After a breakups and a series of bad starts, author Sumiko Saulson is trying to heal. So is Flynn Keahi, one of her fictional characters. Her life changes completely when Flynn abandons the paranormal romance she’s cast him in, and demands that they both go to group therapy to fix their dysfunctional relationships. Once the two become intimately involved, Sumiko raises concerns their relationship it isn’t healthy. Flynn grows increasingly touchy about her assertion that he isn’t real. This is complicated further when Sumiko is flooded with requests from other imaginary personalities demanding to join in the conversation.

The Complete Mauskaveli

Mauskaveli is a comic about the adventures of a group of polyamorous, queer, and kinky anthropomorphic mice, centering around the title character Mauskaveli, her partners Count Slackula, Petricio, and Skunkmaus, her child, a necromancer named Death Angel, and their pet cat Dooky. Mauskaveli is a comic book about a group of kinky, queer, politically active polyamorous anthropomorphic mice.
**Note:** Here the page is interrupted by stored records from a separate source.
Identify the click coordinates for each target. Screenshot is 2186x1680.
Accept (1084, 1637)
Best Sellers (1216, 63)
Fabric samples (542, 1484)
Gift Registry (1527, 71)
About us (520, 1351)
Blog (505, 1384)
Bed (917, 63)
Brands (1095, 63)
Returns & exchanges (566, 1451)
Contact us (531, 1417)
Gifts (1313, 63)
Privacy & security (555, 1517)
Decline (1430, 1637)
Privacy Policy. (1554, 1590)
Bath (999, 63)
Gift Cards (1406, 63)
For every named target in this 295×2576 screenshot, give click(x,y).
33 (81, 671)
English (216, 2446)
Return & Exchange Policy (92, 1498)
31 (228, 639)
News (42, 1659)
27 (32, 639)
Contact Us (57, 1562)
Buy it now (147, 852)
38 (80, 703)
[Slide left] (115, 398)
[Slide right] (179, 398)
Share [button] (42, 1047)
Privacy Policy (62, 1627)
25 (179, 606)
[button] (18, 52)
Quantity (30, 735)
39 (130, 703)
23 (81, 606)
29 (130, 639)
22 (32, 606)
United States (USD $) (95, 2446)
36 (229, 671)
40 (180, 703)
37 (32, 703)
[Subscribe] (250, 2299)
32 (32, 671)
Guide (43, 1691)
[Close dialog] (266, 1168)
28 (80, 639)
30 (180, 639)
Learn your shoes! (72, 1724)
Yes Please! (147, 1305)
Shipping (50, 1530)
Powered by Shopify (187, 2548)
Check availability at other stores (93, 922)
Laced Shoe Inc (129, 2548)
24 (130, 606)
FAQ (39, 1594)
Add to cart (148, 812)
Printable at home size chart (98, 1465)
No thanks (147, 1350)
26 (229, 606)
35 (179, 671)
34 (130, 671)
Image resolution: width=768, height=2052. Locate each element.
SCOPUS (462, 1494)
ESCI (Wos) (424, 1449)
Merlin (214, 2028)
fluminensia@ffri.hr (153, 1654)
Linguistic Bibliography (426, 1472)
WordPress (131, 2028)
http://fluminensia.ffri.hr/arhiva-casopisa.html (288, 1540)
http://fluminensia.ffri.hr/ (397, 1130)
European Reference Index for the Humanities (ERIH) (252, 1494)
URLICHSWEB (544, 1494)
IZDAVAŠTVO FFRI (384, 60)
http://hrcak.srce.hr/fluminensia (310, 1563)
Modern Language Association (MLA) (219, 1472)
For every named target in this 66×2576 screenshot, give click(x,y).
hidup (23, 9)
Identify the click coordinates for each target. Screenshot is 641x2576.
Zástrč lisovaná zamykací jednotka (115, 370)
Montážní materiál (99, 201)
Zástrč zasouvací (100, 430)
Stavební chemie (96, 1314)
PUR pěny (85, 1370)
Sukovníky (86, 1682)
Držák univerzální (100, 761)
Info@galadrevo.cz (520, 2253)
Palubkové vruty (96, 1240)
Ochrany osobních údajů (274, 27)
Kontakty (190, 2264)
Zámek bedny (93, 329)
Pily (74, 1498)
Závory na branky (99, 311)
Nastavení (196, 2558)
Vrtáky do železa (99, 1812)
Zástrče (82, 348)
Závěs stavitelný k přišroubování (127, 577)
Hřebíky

Their leader, Mistress Mauskaveli, escaped a biotech lab along with her boyfriends, Petricio and Rogue. All three mice were experimented on – Mauskaveli developed superior intelligence, Rogue regenerative powers, and Petricio, charisma. After they escape their extended polycule grew to include Petricio’s boyfriend Joe Squeaks and Mauskaveli’s girlfriend Skunkmaus. They have a pet catzbatz named Dooky, spontaneously generated from poop. Other characters include Joe Squeak’s sister Lovey Squeaks, her girlfriend Pinky La Rue and daughter Pip Squeaks – Death Angel’s girlfriend Mauztisha, Mauskaveli’s uncle Aviator Maus – a cosplayer named Tumimaus – Skunkmaus’ identical twin Skankmaus – Pretty Whiskers, Clawdia, and more!

Carolyn Saulson: An Iconoclast

A zine honoring Carolyn Saulson, a Bay Area African American and Disability Rights community activist who was diagnosed with multiple myeloma, a rare blood cancer affecting African Americans at a rate twice that of the general population, on August 10, 2009. The zine features artwork, writing, collaging and photography by Carolyn, her daughter, award-winning horror author Sumiko Saulson, her granddaughter, beat poet Franchesca Saulson, and fellow disabled artists Kat Fury, Serena Toxicat, and Beth Johnson. It has facts and highlights about the rare blood cancer, about her fight against it, her life, her art, and her work with the communities she serves. Funded by the Ara Jo Memorial Fund through the East Bay Zine Festival in 2018.